You don’t create formsets from form templates. You create formsets from a form. (Not just model form.) The formset is created before any rendering is done with the template.
Correct. That’s what I was heading toward in the next-to-last paragraph of my earlier reply and the second paragraph of a subsequent reply.
Correct.
Correct, I was trying to make sure we’re clear on terminology and function.
Creating models mapping to database views works great - I’ve done a lot of that. (In my case, it’s always been for read-only, not read-write - but assuming your database engine allows for writable views it shouldn’t be a problem.) But you don’t create model forms from a database view - you create a model form from a model.
I’m not aware of alternative design patterns for addressing something like this.
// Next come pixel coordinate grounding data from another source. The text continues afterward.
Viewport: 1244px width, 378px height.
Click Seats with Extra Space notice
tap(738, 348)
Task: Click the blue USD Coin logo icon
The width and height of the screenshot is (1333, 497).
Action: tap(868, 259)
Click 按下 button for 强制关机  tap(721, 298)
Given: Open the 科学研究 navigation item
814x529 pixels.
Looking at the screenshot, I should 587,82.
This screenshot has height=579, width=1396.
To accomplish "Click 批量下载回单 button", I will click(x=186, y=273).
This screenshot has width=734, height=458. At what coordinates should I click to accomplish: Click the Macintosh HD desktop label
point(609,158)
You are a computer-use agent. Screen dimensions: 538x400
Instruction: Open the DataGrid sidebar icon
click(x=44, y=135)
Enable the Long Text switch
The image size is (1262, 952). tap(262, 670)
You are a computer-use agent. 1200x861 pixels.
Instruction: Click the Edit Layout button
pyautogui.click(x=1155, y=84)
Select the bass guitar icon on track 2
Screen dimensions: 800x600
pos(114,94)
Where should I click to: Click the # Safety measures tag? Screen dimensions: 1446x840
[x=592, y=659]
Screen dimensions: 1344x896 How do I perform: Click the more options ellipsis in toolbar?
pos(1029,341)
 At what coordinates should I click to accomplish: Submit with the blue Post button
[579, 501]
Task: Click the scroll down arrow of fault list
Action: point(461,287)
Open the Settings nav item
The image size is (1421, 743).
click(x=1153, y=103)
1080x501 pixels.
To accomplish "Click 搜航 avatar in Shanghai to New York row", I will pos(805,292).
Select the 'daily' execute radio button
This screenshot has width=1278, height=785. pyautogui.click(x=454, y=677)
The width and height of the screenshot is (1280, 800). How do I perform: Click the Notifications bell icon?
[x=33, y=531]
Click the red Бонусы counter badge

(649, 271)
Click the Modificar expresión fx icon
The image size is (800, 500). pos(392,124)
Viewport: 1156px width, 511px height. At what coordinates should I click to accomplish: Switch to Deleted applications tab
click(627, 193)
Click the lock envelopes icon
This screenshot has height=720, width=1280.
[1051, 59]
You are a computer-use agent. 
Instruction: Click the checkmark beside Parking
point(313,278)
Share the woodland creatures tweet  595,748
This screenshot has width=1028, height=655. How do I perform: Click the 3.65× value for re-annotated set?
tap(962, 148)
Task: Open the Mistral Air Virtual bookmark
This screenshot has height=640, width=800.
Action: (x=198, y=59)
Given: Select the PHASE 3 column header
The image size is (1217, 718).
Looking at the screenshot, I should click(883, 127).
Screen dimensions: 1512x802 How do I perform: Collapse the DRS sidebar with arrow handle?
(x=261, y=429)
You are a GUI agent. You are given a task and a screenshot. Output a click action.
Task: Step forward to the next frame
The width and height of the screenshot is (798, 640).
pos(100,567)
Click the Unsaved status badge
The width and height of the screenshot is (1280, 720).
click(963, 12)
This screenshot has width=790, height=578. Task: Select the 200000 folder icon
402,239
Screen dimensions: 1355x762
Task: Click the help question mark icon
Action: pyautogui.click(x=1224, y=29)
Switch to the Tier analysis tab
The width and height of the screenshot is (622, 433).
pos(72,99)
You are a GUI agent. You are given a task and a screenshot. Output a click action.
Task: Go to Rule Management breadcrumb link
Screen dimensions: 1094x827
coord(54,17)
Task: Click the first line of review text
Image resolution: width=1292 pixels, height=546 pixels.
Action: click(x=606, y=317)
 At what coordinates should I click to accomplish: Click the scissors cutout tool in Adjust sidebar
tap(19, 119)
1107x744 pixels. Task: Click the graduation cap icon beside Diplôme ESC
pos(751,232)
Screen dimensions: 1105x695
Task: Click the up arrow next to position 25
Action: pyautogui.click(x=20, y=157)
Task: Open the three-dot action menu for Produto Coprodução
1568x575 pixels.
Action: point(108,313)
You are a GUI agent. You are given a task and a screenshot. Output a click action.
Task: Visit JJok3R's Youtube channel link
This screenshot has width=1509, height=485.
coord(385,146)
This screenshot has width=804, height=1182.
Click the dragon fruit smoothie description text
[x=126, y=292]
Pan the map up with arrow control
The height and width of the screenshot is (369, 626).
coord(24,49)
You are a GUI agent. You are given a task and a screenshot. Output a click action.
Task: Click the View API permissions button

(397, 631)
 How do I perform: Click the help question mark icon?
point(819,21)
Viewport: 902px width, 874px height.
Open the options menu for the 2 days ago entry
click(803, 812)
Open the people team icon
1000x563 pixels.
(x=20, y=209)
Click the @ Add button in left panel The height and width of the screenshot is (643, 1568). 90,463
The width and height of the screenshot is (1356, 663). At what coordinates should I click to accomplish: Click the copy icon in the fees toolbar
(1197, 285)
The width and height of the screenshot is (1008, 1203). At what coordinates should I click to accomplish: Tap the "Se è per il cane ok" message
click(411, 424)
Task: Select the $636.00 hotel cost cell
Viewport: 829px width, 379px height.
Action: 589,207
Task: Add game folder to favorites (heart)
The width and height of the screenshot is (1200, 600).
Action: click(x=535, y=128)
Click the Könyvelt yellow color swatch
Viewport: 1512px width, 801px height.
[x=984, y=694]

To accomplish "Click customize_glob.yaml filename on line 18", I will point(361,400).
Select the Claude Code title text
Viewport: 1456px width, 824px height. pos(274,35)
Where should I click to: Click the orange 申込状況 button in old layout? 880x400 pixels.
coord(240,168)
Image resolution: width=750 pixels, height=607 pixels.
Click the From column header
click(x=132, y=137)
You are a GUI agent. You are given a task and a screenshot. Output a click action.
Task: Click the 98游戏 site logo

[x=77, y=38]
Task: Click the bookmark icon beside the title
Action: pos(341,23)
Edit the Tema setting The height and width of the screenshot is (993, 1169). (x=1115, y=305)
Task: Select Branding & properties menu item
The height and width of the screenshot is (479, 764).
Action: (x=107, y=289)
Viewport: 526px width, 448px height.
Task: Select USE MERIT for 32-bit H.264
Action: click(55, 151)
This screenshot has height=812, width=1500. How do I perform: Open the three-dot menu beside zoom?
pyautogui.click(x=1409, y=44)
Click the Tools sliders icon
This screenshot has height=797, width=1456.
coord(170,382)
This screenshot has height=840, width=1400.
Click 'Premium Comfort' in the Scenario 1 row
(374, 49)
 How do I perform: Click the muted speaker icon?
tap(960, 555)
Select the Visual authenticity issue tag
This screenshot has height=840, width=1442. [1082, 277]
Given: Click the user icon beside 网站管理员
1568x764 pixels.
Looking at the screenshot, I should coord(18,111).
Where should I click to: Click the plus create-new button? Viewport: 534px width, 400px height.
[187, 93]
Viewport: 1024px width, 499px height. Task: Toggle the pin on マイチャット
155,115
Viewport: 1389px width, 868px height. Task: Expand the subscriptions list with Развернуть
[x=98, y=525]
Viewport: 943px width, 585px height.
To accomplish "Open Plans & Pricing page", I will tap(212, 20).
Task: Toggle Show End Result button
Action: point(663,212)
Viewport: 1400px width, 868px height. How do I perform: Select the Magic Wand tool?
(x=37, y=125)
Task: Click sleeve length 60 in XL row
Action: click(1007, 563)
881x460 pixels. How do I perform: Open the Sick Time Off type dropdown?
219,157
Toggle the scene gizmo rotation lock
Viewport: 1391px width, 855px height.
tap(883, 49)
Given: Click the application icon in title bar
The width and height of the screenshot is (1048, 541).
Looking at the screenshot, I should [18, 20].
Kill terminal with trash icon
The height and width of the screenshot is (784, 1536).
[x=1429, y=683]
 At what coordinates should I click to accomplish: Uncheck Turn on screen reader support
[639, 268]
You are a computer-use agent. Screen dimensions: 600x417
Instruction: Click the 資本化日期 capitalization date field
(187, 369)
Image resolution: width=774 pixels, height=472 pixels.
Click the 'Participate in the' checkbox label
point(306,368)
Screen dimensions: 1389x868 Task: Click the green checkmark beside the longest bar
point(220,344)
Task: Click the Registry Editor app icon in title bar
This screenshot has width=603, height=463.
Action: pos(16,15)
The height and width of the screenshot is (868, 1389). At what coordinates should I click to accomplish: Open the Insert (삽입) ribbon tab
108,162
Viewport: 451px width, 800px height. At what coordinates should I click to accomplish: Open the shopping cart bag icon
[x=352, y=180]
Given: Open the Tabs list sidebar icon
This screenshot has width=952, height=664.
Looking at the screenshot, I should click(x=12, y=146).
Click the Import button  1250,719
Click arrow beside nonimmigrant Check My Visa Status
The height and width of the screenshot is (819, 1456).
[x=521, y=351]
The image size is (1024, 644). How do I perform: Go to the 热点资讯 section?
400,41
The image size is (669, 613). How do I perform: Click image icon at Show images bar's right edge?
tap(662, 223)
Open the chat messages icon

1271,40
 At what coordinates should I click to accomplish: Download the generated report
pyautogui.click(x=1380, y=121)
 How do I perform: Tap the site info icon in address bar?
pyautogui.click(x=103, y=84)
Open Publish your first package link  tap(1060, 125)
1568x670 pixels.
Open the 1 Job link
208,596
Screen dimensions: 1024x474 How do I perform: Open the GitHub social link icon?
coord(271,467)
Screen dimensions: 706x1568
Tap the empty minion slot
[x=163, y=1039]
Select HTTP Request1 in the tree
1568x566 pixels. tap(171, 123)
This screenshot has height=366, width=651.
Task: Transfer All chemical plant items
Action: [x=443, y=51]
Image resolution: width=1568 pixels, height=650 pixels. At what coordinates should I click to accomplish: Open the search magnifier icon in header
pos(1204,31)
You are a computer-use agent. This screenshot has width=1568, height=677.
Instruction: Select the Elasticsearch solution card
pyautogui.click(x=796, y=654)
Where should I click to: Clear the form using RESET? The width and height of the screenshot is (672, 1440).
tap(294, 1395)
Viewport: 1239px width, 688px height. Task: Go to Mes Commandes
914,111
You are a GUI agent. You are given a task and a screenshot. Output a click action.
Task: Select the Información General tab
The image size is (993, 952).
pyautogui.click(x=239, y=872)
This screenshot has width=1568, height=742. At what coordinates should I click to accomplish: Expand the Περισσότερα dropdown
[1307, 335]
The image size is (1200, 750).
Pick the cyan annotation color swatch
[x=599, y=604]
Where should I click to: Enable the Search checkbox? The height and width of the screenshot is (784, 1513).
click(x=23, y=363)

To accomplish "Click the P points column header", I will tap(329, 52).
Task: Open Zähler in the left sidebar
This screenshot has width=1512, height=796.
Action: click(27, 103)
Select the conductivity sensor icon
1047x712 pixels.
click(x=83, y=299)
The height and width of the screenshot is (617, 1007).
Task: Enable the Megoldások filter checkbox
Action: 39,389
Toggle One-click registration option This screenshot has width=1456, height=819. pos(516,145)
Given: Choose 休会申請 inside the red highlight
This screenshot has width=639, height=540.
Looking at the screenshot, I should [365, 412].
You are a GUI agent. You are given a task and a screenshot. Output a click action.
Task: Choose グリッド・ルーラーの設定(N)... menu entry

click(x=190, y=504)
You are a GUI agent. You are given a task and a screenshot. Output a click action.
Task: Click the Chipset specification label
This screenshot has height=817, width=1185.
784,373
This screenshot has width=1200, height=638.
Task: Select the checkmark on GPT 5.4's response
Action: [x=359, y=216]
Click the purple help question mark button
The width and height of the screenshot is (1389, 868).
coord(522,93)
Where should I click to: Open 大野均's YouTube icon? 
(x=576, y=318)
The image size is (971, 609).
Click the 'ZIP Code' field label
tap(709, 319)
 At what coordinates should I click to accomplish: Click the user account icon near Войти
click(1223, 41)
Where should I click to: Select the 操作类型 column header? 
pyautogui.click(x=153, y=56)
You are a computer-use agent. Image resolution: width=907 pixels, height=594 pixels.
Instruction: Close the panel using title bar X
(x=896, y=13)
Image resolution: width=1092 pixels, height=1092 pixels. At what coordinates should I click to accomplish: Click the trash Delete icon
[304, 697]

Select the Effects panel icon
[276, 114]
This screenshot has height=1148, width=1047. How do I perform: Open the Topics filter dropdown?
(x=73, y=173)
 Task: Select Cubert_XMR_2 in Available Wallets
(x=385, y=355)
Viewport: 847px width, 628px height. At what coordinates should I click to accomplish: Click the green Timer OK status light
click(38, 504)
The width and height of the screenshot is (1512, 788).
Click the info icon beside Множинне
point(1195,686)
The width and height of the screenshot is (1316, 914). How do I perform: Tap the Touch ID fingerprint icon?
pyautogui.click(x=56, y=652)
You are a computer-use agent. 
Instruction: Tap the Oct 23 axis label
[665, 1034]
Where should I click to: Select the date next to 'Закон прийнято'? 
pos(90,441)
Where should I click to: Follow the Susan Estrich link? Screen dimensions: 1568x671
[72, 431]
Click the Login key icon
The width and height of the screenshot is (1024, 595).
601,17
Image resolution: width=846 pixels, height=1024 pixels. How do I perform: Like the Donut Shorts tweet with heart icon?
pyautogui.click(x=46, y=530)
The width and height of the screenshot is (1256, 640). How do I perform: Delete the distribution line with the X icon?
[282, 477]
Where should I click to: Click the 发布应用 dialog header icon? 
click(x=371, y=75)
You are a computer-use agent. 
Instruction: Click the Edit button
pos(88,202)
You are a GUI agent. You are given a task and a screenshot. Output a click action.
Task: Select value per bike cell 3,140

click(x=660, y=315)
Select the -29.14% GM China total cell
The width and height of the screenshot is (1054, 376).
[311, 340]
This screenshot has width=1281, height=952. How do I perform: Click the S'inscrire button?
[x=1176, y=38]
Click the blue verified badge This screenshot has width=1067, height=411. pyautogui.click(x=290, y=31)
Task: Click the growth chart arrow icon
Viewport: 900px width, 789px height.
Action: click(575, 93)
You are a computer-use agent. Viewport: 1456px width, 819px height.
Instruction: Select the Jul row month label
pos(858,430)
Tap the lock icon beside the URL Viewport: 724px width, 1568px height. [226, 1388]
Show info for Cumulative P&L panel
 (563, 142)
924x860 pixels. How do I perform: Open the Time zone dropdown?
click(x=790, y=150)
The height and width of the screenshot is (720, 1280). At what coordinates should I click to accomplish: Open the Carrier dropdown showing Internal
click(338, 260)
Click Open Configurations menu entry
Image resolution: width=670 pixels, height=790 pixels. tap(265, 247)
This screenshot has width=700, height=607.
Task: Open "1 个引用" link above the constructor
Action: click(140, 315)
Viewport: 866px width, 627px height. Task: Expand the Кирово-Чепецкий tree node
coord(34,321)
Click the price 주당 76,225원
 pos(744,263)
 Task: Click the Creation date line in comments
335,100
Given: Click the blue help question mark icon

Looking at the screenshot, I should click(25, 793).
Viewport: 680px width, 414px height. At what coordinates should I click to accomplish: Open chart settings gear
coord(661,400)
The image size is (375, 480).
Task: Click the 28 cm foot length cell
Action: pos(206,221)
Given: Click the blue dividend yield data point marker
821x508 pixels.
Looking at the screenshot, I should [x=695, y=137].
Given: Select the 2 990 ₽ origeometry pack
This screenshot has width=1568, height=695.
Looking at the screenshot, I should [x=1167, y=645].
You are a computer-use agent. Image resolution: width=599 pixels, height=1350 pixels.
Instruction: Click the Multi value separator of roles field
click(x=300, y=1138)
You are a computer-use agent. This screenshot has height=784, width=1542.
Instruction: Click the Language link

My personal experience has been that Django is designed around the architecture that the database is built for Django and that you’re not trying to layer Django on top of a pre-existing database used for other applications. There are a couple of areas that create “friction” when trying to build a Django app on top of a database that was built outside of it.
In doing a bit more digging into this, I found a (now-obsolete) package called django-betterforms that supports the creation of an abstraction layer called a MultiForm which is (quoting from their docs) “A container that allows you to treat multiple forms as one form.” (They also have a MultiModelForm for Model Forms.)
The package is essentially obsolete (2018, Django 2.0), but you could fork it to see if you wanted to work to bring it up-to-date.
Disclaimer - I am completely unfamiliar with this package, I know nothing about it beyond what I’m seeing in the docs on a cursory review.
As always: Thanks Ken. That was above and beyond in terms of patience. Over and over I see people referring to the ‘excellent’ documentation (I suspect for % coverage vs clear explanations) for Django, but I have found, for a beginner, they are less than that. Statements like: ‘When your form has a strict correlation to your model, it makes it easier to use a model form. But the “further away” your form is from your model, the more you’re going to find it easier to not try and wedge your process into a model form.’ are invaluable to a beginner because most tutorials are echoes of each other doing only the basics, and beginners do not know what is just an ugly hack vs a standard practice. Now you have blessed the pursuit of what I would have thought would be (and likely will be in MY hands…) an ugly hack.